TASKS TO COMPLETE:
a) According to the data science article, within how many years is a primary degree in Data Science forecast to appear?
b) Name every group that the data science article says understands the principle of giving primacy to the data rather than the systems.

TEXT SECTION:
»»
Science

Science not size

Pro
(Source: Stockfresh)

6 January 2014

You always know when something has become thoroughly mainstream — there are university courses. With no disrespect to the many pioneering ICT activities of our third level colleges, the offering of Master’s level programmes brings Data Science firmly into the fold. The next step in orthodoxy, forecast to occur within five years according to one of our senior academic interviewees, is a primary degree in Data Science. It looks set to join Computer Science as a general degree subject, complemented by more specialist postgraduate degrees, diplomas and certificate courses.

On the other hand, there is considerable ambiguity about what ‘data science’ actually means or encompasses. In practical terms, however, the differing opinions and schools of thought are quite literally academic. ICT professionals, vendors, marketers and the general market understand perfectly well the general principle of giving primacy to the data rather than the systems. From galactic astronomy and customer relations to social media and entertainment, we now understand better than ever before that the information is what counts. It is intimately tied to the enabling technology, itself constantly evolving and mutating. But all our human use of the technology is aimed at information-related objectives.
««
RECORDED INFORMATION:
»»
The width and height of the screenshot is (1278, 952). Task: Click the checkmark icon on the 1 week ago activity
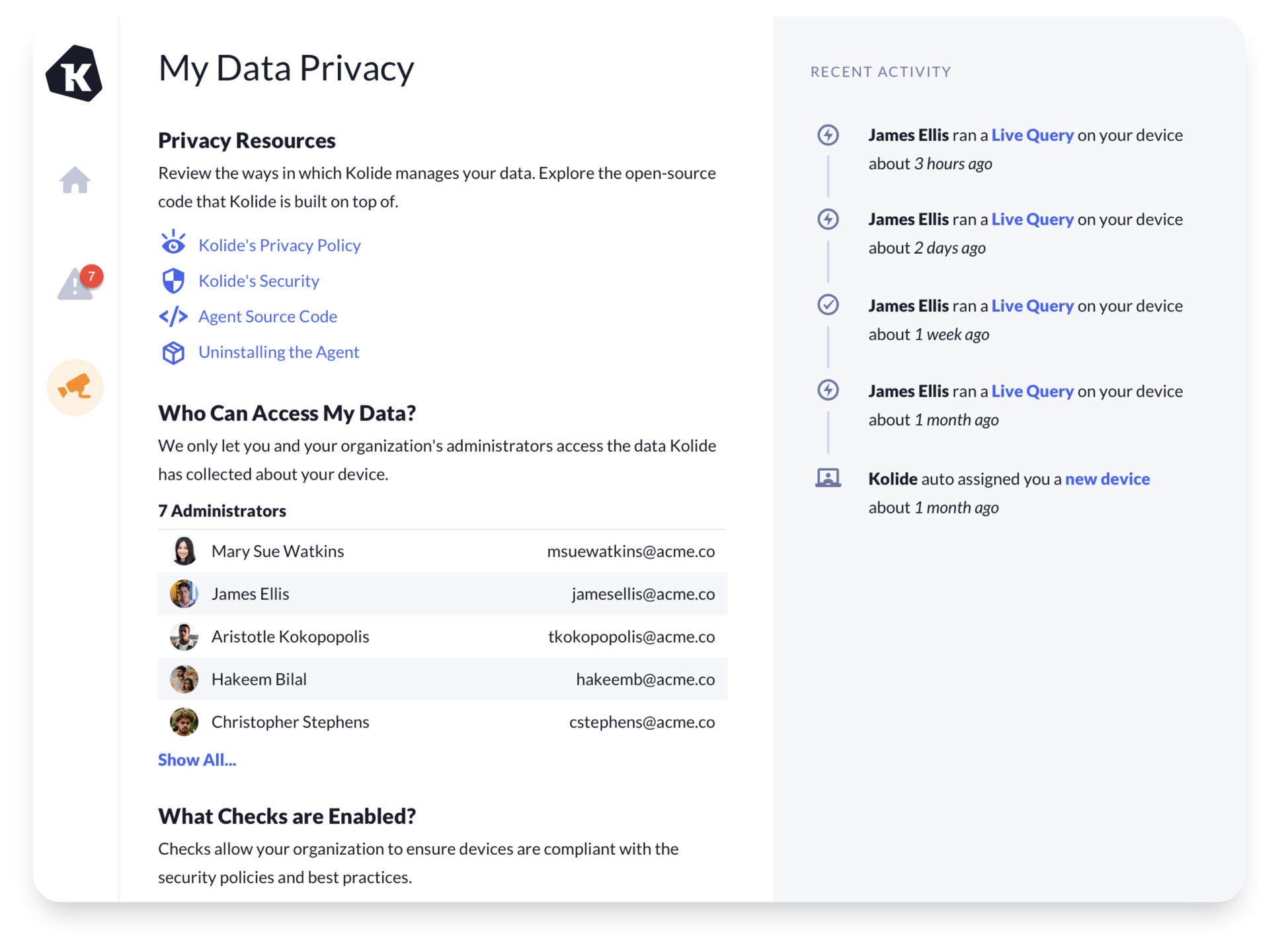[827, 305]
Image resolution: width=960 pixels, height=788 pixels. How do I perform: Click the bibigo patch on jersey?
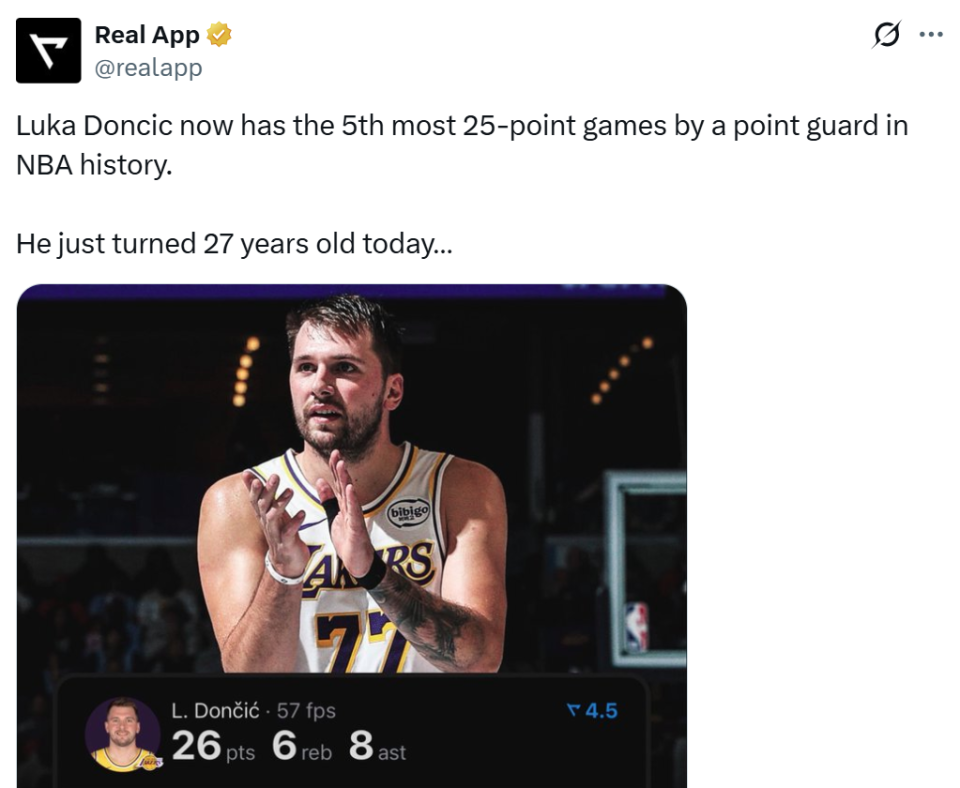pos(409,514)
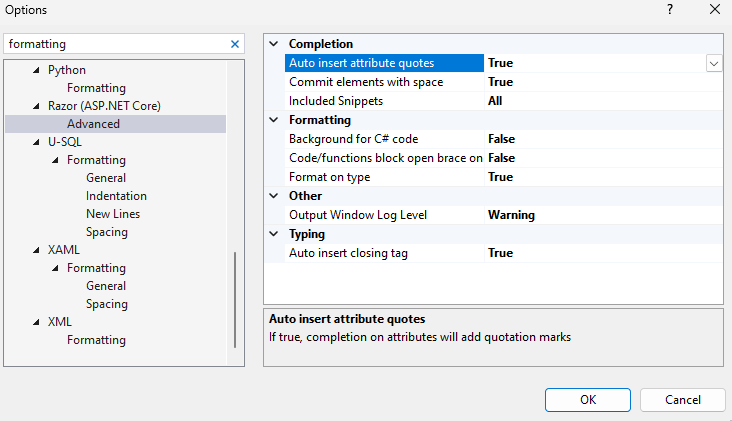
««
SOLUTIONS FOR EACH TASK:
a) Within five years.

b) ICT professionals, vendors, marketers, and the general market.